TEXTAUSZUG:
+-------+

Nehmen wir an, dass Sie ein Break-even-Spieler sind und in einer Partie pokern, in der Sie pro Session maximal 500 $ gewinnen oder verlieren. Es wäre absolut falsch anzunehmen, dass sich Ihre Ergebnisse nach 100 Sessions im Bereich von -50.000 $ bis +50.000 $ bewegten. Stattdessen würden die Ergebnisse mit ziemlicher Sicherheit im Bereich von -5.000 $ bis +5.000 liegen. Man multipliziert die für eine Session mögliche Abweichung mit der Quadratwurzel von 100.
Diese Tatsache ist sehr relevant, da sie mit der Tatsache kombiniert werden kann, dass der erwartete Gewinn eines guten Spielers proportional zur Gesamtzahl der gespielten Stunden wächst (und nicht zur Quadratwurzel der Stundenzahl).

+-------+

BEREITGESTELLTES MATERIAL:
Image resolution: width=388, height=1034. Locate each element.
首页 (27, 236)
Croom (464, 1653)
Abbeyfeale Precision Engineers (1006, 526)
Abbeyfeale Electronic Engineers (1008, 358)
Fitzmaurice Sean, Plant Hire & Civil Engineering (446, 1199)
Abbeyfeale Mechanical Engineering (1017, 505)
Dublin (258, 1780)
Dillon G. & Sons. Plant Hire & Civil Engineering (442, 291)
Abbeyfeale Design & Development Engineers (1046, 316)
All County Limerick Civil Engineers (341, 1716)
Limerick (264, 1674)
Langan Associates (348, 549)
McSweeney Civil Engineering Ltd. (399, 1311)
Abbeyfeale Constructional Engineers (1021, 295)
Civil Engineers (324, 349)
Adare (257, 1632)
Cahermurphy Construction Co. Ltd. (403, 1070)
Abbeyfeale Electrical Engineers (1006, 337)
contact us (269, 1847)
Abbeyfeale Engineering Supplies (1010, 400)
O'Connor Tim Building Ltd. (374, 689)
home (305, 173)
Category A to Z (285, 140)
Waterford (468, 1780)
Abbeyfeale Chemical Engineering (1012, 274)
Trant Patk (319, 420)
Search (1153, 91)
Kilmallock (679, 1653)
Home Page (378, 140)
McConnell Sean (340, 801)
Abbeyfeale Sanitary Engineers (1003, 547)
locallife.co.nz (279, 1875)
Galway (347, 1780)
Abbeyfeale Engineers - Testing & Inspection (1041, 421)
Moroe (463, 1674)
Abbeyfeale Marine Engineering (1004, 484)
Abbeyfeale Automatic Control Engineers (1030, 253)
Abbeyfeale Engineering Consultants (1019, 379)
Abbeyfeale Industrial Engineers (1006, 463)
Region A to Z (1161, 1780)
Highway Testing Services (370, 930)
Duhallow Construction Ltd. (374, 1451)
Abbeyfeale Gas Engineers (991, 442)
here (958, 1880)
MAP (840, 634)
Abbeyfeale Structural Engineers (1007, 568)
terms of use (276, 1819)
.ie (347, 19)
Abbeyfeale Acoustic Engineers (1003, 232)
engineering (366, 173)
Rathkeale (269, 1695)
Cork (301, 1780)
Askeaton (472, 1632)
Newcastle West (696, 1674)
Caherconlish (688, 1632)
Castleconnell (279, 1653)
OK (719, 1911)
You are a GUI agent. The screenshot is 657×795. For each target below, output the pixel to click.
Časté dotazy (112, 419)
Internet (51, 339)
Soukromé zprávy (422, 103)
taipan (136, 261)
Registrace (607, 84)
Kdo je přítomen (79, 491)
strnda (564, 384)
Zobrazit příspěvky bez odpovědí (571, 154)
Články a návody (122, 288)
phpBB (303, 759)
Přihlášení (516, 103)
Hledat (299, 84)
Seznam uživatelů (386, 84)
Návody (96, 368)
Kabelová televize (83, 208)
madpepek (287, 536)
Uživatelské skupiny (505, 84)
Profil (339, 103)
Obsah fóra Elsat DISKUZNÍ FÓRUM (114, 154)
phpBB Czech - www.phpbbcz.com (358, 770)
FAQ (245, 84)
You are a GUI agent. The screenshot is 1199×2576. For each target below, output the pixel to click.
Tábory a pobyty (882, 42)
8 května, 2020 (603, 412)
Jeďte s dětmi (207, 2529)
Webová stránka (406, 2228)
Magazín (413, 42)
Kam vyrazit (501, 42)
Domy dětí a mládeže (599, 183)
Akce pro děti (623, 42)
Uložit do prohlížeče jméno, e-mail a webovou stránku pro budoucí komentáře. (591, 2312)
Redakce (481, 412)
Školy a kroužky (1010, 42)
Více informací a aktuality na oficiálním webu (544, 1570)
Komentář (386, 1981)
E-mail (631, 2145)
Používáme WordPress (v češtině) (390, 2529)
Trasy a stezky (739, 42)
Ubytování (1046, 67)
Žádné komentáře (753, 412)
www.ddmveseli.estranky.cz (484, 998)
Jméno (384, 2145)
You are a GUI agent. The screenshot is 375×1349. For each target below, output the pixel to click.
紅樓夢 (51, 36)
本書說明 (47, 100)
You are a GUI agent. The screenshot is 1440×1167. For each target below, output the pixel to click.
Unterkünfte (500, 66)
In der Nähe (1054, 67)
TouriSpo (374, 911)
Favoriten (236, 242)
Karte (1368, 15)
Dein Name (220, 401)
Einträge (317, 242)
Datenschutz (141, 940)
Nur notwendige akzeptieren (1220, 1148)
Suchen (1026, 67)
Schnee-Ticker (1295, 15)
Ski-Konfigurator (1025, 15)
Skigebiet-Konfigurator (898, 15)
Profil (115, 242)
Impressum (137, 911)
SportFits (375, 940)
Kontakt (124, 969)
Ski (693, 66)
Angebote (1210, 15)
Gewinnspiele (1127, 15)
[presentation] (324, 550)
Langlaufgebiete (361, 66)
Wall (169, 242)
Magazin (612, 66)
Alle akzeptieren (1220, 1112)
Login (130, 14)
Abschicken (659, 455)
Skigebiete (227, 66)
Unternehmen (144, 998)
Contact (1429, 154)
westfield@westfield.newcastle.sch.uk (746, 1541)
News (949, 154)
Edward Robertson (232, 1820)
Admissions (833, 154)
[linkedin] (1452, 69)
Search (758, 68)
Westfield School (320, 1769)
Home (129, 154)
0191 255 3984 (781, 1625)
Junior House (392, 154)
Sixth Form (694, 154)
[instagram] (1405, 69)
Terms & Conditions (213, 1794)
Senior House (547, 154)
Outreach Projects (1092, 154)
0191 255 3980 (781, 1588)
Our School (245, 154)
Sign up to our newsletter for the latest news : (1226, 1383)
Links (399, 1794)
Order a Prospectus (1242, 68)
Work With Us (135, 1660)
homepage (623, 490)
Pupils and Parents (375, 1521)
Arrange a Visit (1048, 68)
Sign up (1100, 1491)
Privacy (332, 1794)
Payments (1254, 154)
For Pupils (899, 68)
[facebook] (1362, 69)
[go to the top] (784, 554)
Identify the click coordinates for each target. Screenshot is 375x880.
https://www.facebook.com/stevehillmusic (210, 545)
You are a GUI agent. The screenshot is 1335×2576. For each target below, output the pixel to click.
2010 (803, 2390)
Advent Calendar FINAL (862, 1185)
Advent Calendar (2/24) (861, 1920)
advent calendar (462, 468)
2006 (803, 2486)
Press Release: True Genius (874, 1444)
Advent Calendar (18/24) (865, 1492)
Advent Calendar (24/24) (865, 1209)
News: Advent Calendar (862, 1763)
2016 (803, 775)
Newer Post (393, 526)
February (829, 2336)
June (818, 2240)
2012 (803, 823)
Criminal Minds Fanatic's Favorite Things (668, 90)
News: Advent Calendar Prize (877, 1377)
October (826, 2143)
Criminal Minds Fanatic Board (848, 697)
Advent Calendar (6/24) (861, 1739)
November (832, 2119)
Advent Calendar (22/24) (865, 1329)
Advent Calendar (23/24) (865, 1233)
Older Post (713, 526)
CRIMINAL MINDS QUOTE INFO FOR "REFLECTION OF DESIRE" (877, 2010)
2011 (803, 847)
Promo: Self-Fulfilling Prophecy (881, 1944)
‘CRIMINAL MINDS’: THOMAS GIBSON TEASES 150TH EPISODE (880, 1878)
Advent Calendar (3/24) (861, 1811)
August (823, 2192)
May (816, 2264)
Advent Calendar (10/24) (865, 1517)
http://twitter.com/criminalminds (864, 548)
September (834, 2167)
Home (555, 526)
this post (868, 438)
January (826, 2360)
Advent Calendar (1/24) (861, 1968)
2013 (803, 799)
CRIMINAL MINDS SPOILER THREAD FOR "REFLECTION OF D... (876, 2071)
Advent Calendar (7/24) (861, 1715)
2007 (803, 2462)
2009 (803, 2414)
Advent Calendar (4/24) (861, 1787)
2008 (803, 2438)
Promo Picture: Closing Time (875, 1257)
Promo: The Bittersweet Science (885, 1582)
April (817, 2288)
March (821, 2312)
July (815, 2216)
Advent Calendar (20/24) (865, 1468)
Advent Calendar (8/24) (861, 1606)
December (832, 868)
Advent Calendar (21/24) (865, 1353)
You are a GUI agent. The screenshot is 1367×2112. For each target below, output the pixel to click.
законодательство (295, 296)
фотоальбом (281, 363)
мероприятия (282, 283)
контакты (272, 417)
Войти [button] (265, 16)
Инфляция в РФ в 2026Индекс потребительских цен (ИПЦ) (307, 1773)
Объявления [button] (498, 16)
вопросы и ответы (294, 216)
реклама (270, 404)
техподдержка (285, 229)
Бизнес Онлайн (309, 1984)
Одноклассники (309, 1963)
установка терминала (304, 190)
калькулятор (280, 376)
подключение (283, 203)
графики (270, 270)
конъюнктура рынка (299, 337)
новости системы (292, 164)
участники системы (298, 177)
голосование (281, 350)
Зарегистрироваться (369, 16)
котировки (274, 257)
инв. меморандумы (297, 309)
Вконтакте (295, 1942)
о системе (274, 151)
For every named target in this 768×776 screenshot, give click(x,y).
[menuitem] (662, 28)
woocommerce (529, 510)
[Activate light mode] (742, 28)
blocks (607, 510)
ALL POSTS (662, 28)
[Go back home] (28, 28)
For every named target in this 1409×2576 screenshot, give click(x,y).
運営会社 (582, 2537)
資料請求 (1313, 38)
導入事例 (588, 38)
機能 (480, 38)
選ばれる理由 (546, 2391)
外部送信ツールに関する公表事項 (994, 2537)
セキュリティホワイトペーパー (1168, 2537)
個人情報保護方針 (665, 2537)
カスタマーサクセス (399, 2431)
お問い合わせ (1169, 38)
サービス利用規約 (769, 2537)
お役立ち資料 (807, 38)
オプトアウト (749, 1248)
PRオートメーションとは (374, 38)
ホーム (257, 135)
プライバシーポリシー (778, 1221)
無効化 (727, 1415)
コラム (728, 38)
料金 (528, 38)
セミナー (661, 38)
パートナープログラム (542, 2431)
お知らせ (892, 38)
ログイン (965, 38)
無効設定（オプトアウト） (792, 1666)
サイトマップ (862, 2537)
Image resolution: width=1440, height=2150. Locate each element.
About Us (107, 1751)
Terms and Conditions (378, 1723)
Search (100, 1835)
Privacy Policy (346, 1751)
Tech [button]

+-------+

Beantworten Sie zum Textauszug über Poker die folgenden Fragen:
(a) Wie viel gewinnt oder verliert der angenommene Spieler pro Session höchstens?
(b) Womit multipliziert man die für eine Session mögliche Abweichung?
(c) Wozu wächst der erwartete Gewinn eines guten Spielers proportional?
Die Auflistung wird hier nicht gebraucht.

LÖSUNG:
(a) Er gewinnt oder verliert pro Session maximal 500 $.
(b) Man multipliziert sie mit der Quadratwurzel von 100.
(c) Er wächst proportional zur Gesamtzahl der gespielten Stunden.